11:52 am , by
Category: personal finance
When you face financial challenges, you get the good advice that you should either earn more or that you should spend less. Both make sense and are a good short-term fix. But neither one of them is really the problem, because for most of us, the difficulty lays elsewhere.
The bottom line is this: if you don’t have good spending discipline, you will find a way to spend a higher income once you get it. It almost doesn’t matter how high your income gets; a spending problem stays with you.
I’m no better than anyone else when it comes to this. You see, in my first job I made very little money, but I still managed to save money even with that measly income. I rented an apartment that fit my income, I drove a cheap second-hand car (maybe it was a third- or fourth-hand car), and I spent little on entertainment. Over time I have made some good money and my spending could increase. I bought a house, I drove a better car, and I spent more money on entertainment. My higher income found a way to be spent.
But all was not lost. The crucial thing is that no matter how much or how little money I have made, I always managed to save some of my income. Some years I would save more than in other years, but I always had some money left over at the end of the year.
There is one simple reason why I saved money even when I made little money: I am spending my income conscientiously and I don’t ever spend more than I make.
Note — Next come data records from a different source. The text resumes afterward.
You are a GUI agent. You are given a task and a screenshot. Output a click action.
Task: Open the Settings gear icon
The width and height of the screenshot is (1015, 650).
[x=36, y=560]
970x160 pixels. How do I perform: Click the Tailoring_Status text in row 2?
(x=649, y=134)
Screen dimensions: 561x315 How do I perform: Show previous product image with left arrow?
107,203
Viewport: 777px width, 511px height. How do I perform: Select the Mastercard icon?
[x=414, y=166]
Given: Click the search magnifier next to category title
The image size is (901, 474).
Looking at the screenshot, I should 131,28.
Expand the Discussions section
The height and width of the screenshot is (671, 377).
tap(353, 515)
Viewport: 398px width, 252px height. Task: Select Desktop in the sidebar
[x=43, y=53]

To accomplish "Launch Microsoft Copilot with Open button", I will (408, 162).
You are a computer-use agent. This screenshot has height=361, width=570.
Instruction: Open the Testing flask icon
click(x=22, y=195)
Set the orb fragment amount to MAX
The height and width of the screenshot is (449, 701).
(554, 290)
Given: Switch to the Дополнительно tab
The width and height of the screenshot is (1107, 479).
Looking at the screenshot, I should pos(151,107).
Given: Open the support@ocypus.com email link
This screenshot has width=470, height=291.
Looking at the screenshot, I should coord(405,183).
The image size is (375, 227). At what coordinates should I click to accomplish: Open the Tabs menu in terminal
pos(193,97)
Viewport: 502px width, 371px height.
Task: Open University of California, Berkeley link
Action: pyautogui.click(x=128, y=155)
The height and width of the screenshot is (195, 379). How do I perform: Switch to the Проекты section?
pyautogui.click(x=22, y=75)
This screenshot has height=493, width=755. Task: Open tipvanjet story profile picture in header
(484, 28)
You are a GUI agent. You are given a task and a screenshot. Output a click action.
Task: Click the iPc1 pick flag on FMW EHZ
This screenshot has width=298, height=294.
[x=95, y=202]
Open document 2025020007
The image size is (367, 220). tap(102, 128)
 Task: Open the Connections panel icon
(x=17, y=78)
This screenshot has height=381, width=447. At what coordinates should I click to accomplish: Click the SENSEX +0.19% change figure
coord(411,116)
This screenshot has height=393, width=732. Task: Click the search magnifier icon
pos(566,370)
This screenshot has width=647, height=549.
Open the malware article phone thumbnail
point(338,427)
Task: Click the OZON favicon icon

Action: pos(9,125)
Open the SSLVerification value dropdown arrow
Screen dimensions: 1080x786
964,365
That way I know that I can always survive no matter how high or how low my income is. I never needed a higher income to help me get out of financial trouble. (Let’s hope it always stays that way!)
If anything, having a higher income made my financial life a little more complicated and not much easier. As my higher income found ways to be spent, I acquired things that led to ongoing costs like expenses for storage, upkeep, running expenses, and so on. My necessary “fixed” expenses have increased, but not terribly so. Most of them can be lowered very easily and quickly if I ever have to do that.
To sum it up, in my personal experience a higher income has not solved any money problem for me whatsoever. My overall well-being and happiness did not change with the income either, well, not really. I do not recall feeling particularly unhappy with my low starting salary. Neither do I recall feeling particularly happy with higher incomes.
So, my advice would be not to focus too much on earning more in the future. Rather, focus on your own self right now. Find out who you are and how you can live within your own means. Never mind finding out how you could live within the means of somebody else, even if that somebody else is your own self, ten years down the road, with a higher income.